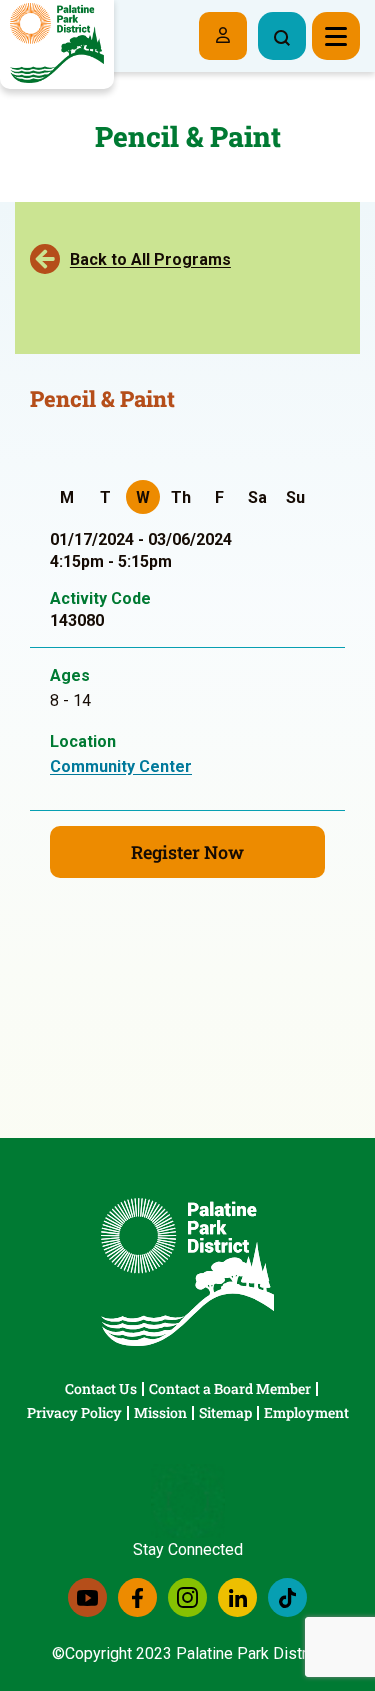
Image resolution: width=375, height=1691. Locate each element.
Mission (160, 1412)
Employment (306, 1412)
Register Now (187, 852)
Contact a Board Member (230, 1388)
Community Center (121, 766)
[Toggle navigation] (336, 36)
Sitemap (225, 1412)
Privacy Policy (74, 1412)
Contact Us (101, 1388)
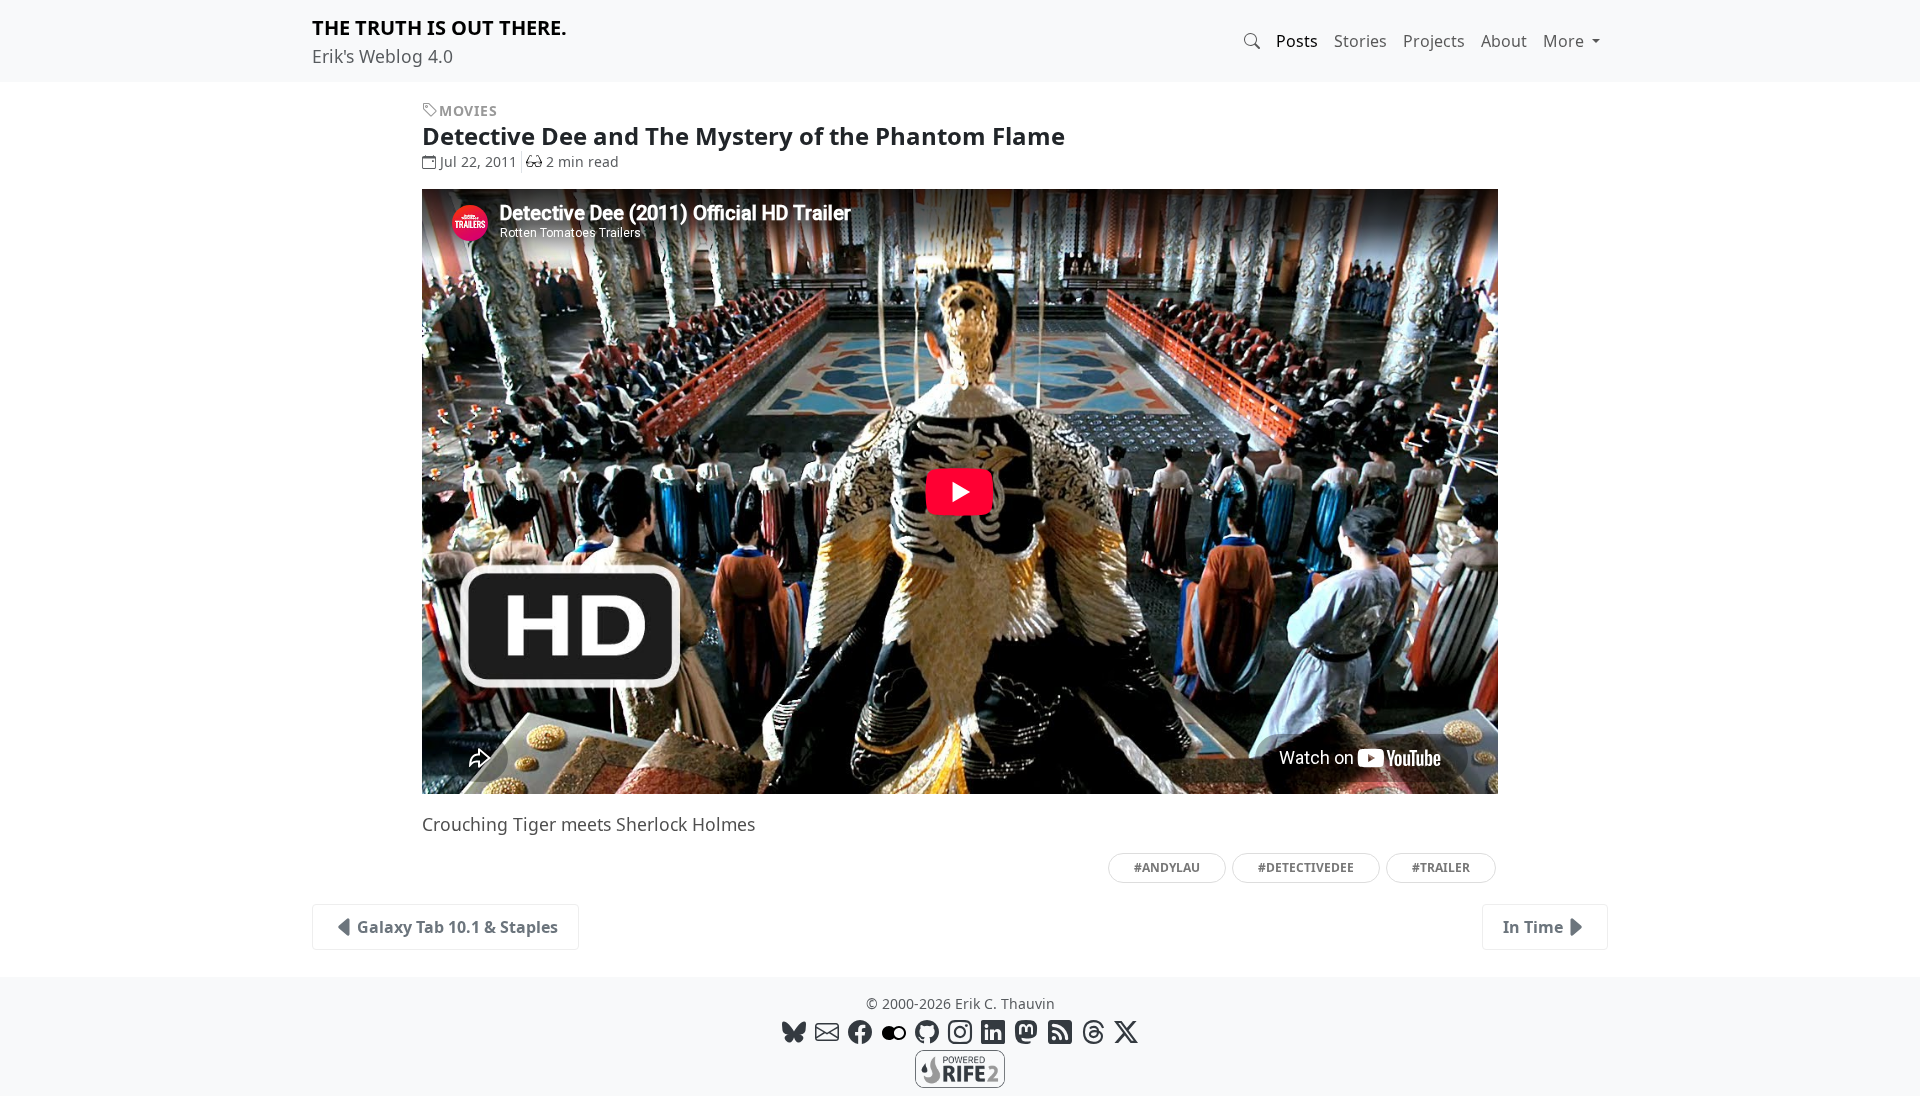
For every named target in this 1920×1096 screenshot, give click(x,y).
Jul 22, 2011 (478, 161)
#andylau (1167, 867)
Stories (1360, 41)
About (1504, 41)
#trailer (1441, 867)
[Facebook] (860, 1031)
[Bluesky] (794, 1031)
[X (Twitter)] (1126, 1031)
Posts (1297, 41)
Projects (1434, 41)
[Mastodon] (1026, 1031)
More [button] (1565, 41)
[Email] (827, 1031)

==========

● **Work request**: Using the data above, copy exactly the lines from the one containing "Sitemap (225, 1412)" to the one containing "More [button] (1565, 41)", inclusive. Exclude the pictures.

● **Expected answer**:
Sitemap (225, 1412)
Privacy Policy (74, 1412)
Contact Us (101, 1388)
For every named target in this 1920×1096 screenshot, give click(x,y).
Jul 22, 2011 (478, 161)
#andylau (1167, 867)
Stories (1360, 41)
About (1504, 41)
#trailer (1441, 867)
[Facebook] (860, 1031)
[Bluesky] (794, 1031)
[X (Twitter)] (1126, 1031)
Posts (1297, 41)
Projects (1434, 41)
[Mastodon] (1026, 1031)
More [button] (1565, 41)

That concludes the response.